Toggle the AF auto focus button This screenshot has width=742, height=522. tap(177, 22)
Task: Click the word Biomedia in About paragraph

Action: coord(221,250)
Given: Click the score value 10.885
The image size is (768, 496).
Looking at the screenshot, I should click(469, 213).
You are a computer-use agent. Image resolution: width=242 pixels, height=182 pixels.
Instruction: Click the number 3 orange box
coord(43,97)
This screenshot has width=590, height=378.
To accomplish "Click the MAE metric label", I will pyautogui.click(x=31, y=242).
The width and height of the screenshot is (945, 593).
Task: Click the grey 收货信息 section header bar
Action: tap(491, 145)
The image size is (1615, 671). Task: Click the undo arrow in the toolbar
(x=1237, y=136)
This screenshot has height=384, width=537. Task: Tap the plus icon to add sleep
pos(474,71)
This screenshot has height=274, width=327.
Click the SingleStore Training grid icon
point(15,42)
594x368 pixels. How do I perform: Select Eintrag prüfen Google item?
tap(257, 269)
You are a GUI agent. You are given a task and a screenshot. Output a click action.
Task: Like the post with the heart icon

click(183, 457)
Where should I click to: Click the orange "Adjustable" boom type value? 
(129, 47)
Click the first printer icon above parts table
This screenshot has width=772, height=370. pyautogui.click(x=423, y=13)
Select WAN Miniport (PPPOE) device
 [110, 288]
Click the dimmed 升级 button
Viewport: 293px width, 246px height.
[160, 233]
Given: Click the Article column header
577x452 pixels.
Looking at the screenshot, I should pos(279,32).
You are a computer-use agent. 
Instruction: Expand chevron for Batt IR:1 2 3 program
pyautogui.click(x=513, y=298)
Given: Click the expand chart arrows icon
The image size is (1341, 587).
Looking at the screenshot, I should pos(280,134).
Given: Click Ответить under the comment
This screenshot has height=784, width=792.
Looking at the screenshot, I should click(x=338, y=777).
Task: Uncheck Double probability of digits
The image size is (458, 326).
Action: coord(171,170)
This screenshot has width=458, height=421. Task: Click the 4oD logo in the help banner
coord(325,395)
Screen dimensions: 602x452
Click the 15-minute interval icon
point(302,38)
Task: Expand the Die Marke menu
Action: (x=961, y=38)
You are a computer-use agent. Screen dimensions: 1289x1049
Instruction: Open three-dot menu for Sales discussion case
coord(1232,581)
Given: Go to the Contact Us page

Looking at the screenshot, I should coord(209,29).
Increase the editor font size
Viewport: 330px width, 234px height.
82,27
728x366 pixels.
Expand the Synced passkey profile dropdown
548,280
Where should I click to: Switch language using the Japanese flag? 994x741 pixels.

※ ※ ※

=== TASK STATEMENT ===
Among the lines above, which ones hold the string "dimensions"? Show them.

=== RESPONSE TO THIS EXERCISE ===
Screen dimensions: 602x452
You are a computer-use agent. Screen dimensions: 1289x1049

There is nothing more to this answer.